The Philippines is planning to purchase two brand new corvettes from South Korea, as it seeks to boost the Philippine Navy’s capabilities in the face of China’s creeping expansion in the South China Sea.
Defense Secretary Delfin Lorenzana made the announcement during the welcome ceremony for the Navy’s newly-acquired ship, BRP Conrado Yap (PS-39), a former Pohang-class vessel that served the Republic of Korea Navy for 30 years.
“We are again ordering two corvettes, also to be made by Hyundai,” he said in his speech at the event held at Manila South Harbor early this week.
Lorenzana was referring to South Korea’s Hyundai Heavy Industries (HHI), one of the world’s largest shipbuilders. It is currently constructing the Navy’s two missile-capable frigates set to be delivered by 2020 and 2021.
“The Navy has recommended that HHI also builds its two corvettes for compatibility of systems and weapons inasmuch as it’s already building our two frigates,” Lorenzana told Inquirer.net in a separate message.
The Philippine government signed a contract with HHI in 2016 to buy two brand new frigates worth P16 billion.
The upcoming frigates attracted public interest in late 2017 after a conflict in the selection of the combat management systems (CMS), considered as the “brain” of the warships.
The disagreements stemmed from the failure of the shipbuilder to meet the original preference of CMS by the Philippine Navy’s technical working group.
‘More powerful than future frigates’
Last June, Flag Officer in Command Vice Adm. Robert Empedrad announced that President Rodrigo Duterte has approved the acquisition plan for two brand new corvettes with a proposed budget of P28 billion, envisioned as “more powerful” than the two future frigates with its “more sophisticated and more modern weapons system.”
At a proposed budget of P14 billion each, the corvettes would be more expensive than the anticipated missile-capable warships.
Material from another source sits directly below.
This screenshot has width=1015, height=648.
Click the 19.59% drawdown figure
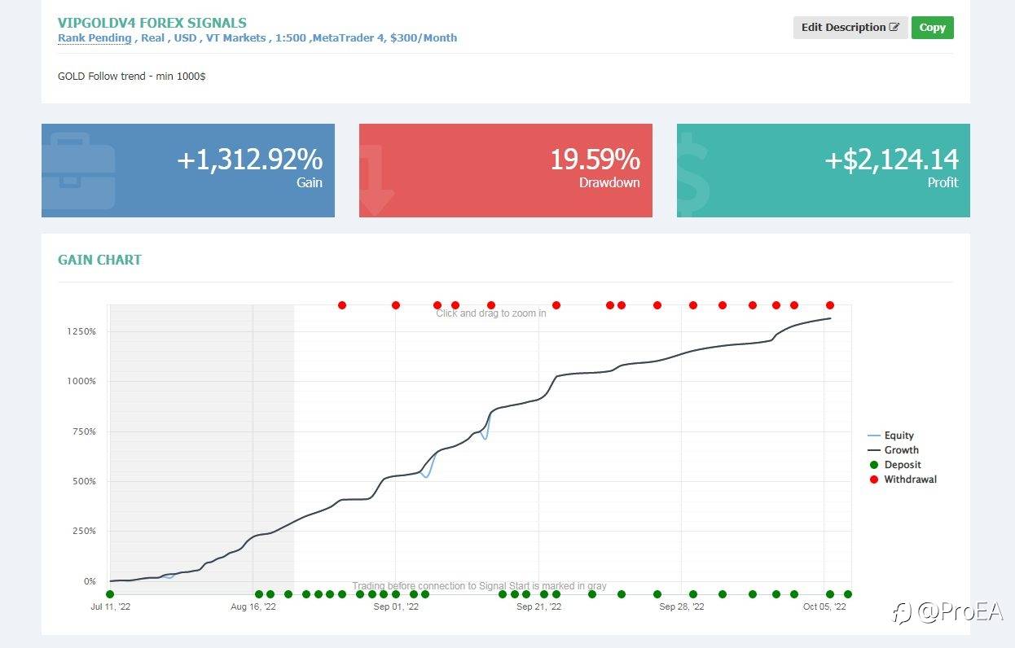pos(595,160)

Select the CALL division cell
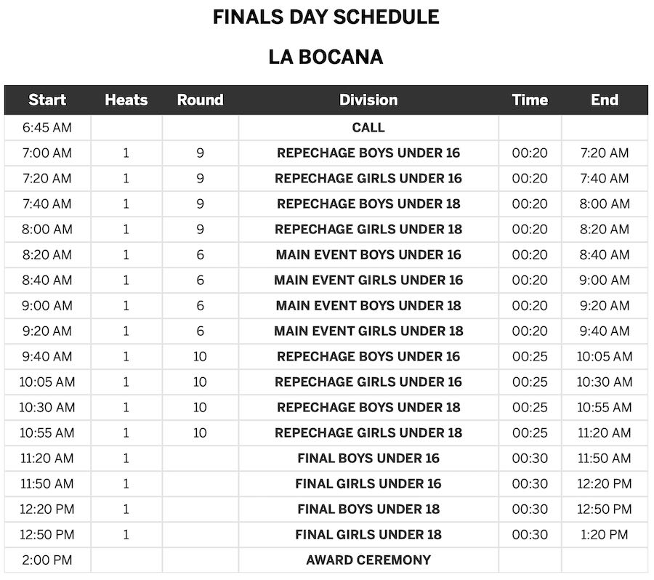(368, 127)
The scheme of procurement to acquire the corvettes would likely be government-to-government (G2G).
“The Philippine Navy recommends a G2G mode. We are still going through the procurement process,” Lorenzana said.
Duterte approved the corvette acquisition program (CAP) a few months ago, according to a memo from the Office of the President dated May 10, 2019.
The Navy presented the CAP during a command conference in Malacañang on May 7, “based on the unsolicited proposal of HHI,” read the document seen by Inquirer.net.
“The President approved the Philippine Navy’s recommendation to prioritize the acquisition of two Philippine Navy corvettes under G2G procurement with Republic of Korea, subject to compliance with relevant laws, rules and regulations,” the memo read.
The Armed Forces of the Philippines has already sent a request for the funds for the two corvettes in early August thru the Department of National Defense.
The ships will be paid through multi-year obligation authority, outside the annual funds from the AFP modernization program.
The underfunded Philippine Navy is beefing up its capabilities to enhance the security of the archipelago and keep up with its neighbors in the region. The Philippines is facing several security challenges ranging from maritime disputes with neighbors over the South China Sea to insurgency and terrorism.
“We really need ships to guard our maritime domain. And we look forward to the day when we can have ships all over the country to protect our interests,” Lorenzana said.
The BRP Conrado Yap, currently the Navy’s most capable warship, will serve as a transition platform until the new assets would be delivered.
Empedrad said they are looking forward to receiving two more ships of the same type from the Korean government.
“They have an initial commitment to add two more Pohangs because they know we usually operate three ships of any type to form a squadron. I requested if they can add more, and there was a positive response,” he said.